La psicosi del coronavirus sta seminando paura e terrore anche e soprattutto all’economia italiana.

La borsa di Milano ha perso il 5,4% mandando in fumo 30 miliardi di euro, con ripercussioni negative anche sul petrolio.

Solo l’oro ha resistito, anzi ha guadagnato nella sua valutazione.

Il nostro Paese da venerdì scorso, sta vivendo un terribile momento di crisi economica paragonabile, nella sua celerità di azione, a quella del 2008 con la crisi seguita al crack di Lehman Brothers in cui la Borsa perse l’8,24%.

La sindrome da virus non ha colpito solo alcune regioni del nord Italia.

Si sta ripercuotendo ovunque compresa la provincia di Latina i casi sospetti hanno innescato la corsa spasmodica, quanto inutile, a beni di prima necessità.

I cittadini hanno paura, evitano di utilizzare i treni, la metro, gli autobus.

Si guardano bene dal frequentare centri commerciali e luoghi di aggregazione come piazze, centri sportivi, eventi.

In giro per le strade non vediamo più gente che cammina (per Latina è pressochè normale) per la paura del contagio. Non si organizzano più incontri neppure tra familiari per paura.

Le fake news, non ultima quella sulla chiusura di tutte le scuole italiane, per scelta del Governo, diramate da qualche bontempone che, evidentemente, non ha nulla da fare né tantomeno rispetto per le vittime di questo virus fanno il resto.

Abbiamo paura del diverso che è in ognuno di noi.

L’impatto che il coronavirus ha creando nel nostro Paese non si limita a trovare un colpevole nell’ambito sanitario ma ha colpito fortemente i mercati finanziari.

Il fatto che il coronavirus abbia colpito le tre regioni traino della nostra economia, quelle che da sole contribuiscono quasi al 50% del Pil nazionale, Veneto, Lombardia ed Emilia Romagna, certo non aiuta.

Le ripercussioni ci saranno, saranno forti, alcune drammatiche.

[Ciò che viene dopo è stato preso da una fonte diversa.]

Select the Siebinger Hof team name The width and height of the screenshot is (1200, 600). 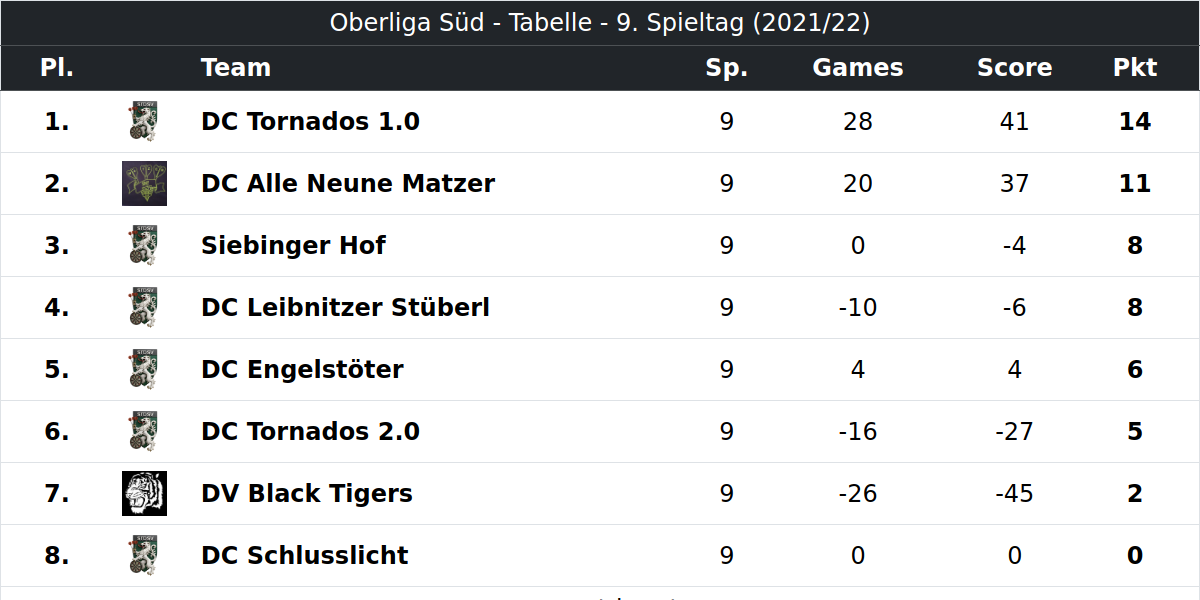[293, 246]
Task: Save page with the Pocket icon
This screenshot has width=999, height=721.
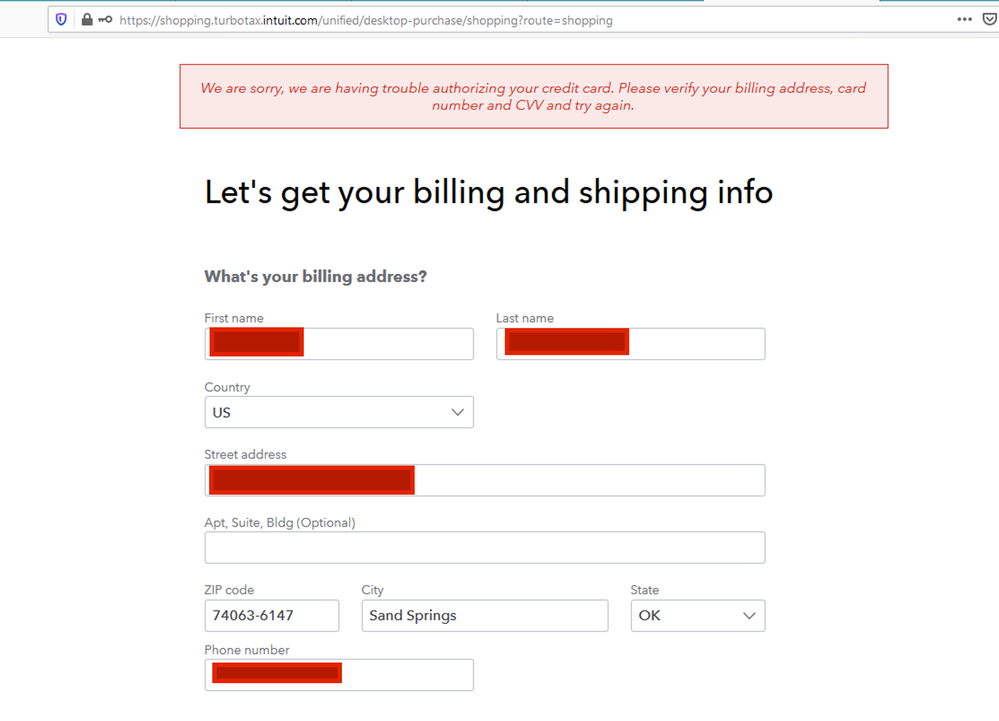Action: [x=990, y=19]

Il nostro compito è ridurre al massimo gli effetti tornando a dare un pubblico all’artista a teatro, frequentando il cinema sotto casa, andando a lavoro come ogni giorno, concedendoci una serata tra amici nel ristorante che ci piace.

Sono piccole cose ma è da qui che la nostra economia si rimetterà in circolo.

Non facciamola morire di raffreddore.